The Edmonds School District through Meadowdale High School has been providing healthy lunches to the kids at the Alderwood Boys & Girls Club through its Free/Reduced Meals Program. Families qualify based on financial need.
The Alderwood Boys & Girls Club serves three meals a day, however not every site does, Larsen told the Lynnwood Times. The Summer Meals Act will rectify this inequality.
From Monday through Thursday from 12-12:30 p.m. the meals served at the Boys & Girls Club include grains, proteins, fresh fruits or vegetables and milk. On Friday, kids were served yogurt, string cheese, chips or sunflower seeds, chicken nuggets, tuna or chicken sandwiches and fruits and vegetables.

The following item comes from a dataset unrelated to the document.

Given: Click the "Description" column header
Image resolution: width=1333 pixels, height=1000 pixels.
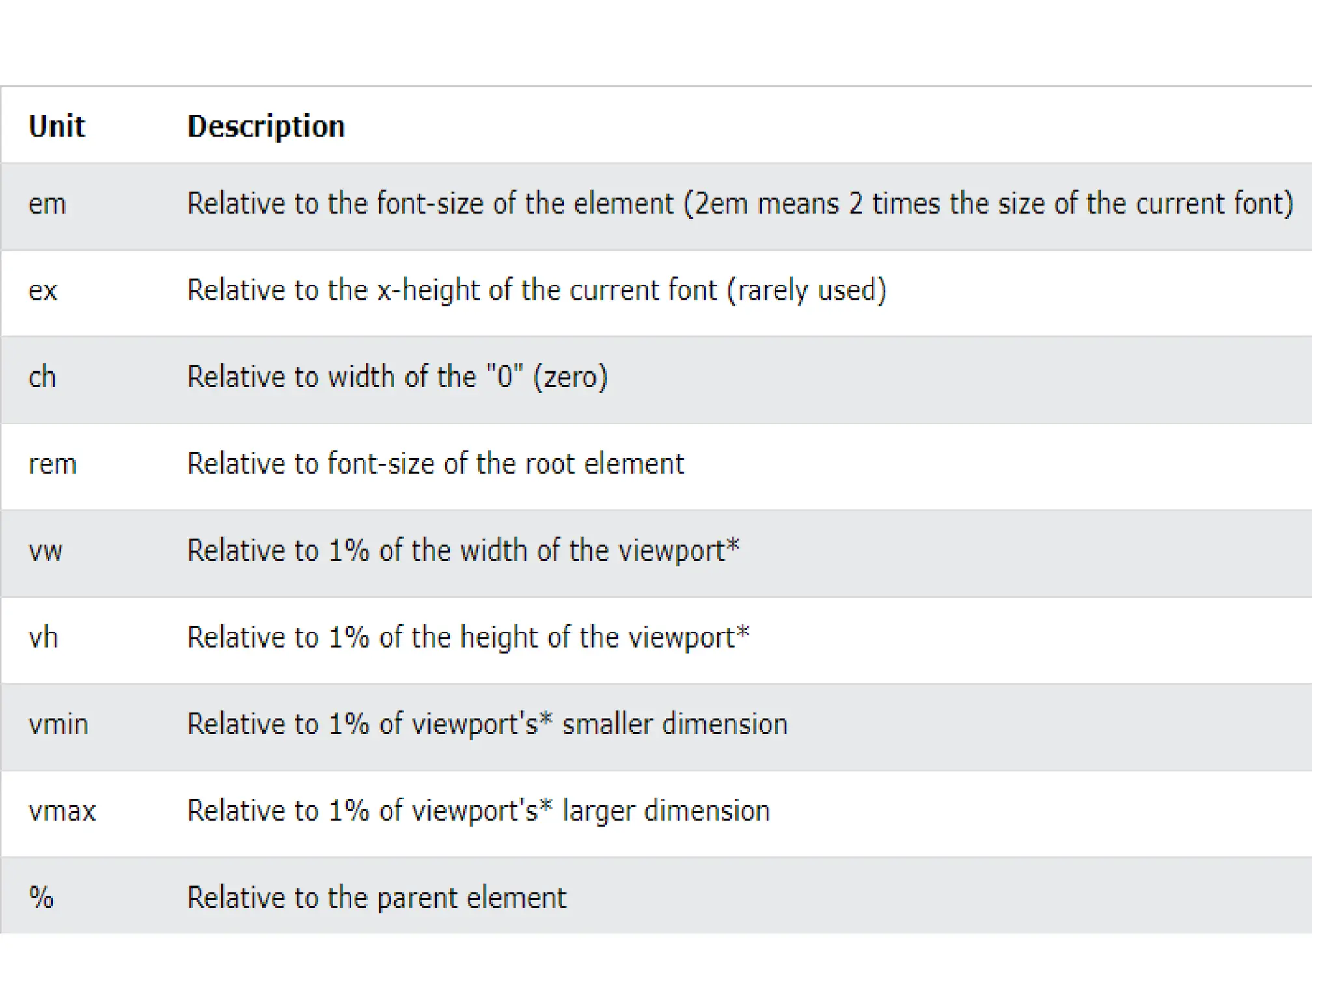Looking at the screenshot, I should (266, 126).
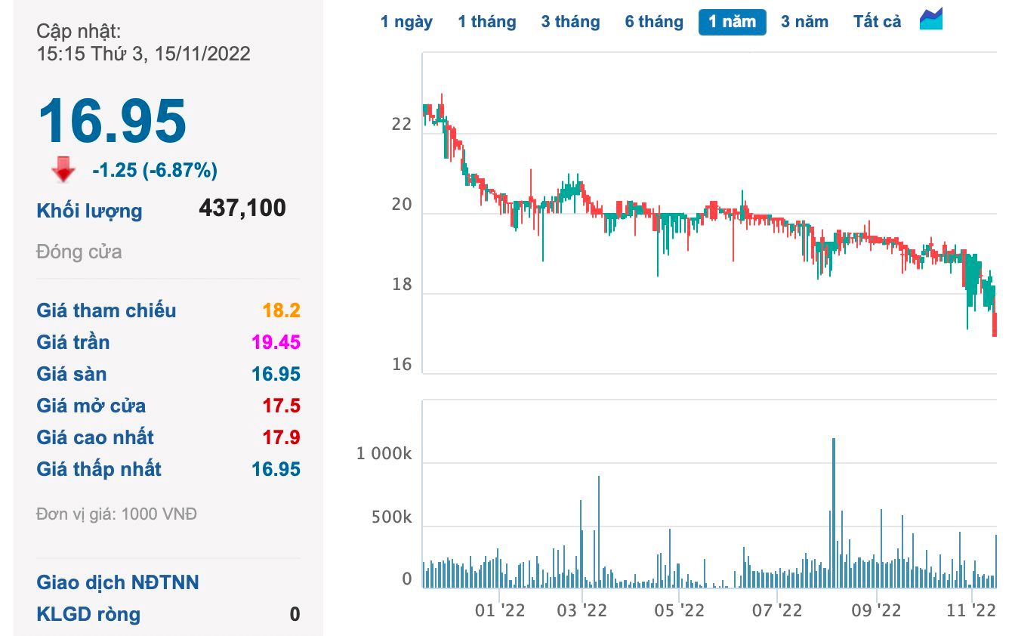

Cassidy informed the Lynnwood Times that the Alderwood location serves 30 lunches per day. During the summer, countywide, the Boys & Girls Club serves approximately 4,000 kids per day and 29,000 children year-round. Boys & Girls Club pays for the snacks they purchase from Costco, whereas the lunch program is free, courtesy of the school district.
“We know that kids do better if they are fed, both with academic behavior and their lifestyles,” Marci Volmer, Chief Operating Officer of the Boys & Girls Club of Snohomish County told the Lynnwood Times. “We are committed at the Boys & Girls Club that they [kids] have food, but it is a big strain…any help we can get it is fantastic.”
Larsen, the bills primary sponsor, has been working since 2014 to pass this legislation that was originally introduced by the late Republican Representative Don Young of Alaska. The bill seems to stall in the House Committee on Education and Labor each time it is introduced.
Larsen hopes that by amending the Summer Meals Act to this year’s farm bill may get the votes needed to pass the House and eventually the Senate to be signed into law this year.
Besides serving meals, Larsen took questions from kids in the club’s James W. Corcoran Memorial Gymnasium. He shared about his time as a kid with the Boys & Girls club, what congress does, and the benefit of the Summer Meals Act.
In 2022, Rep. Larsen was honored as the 2022 Champion of Youth by Boys & Girls Clubs of America. As a youth, he was a member of the Arlington Boys & Girls Clubs where he played basketball.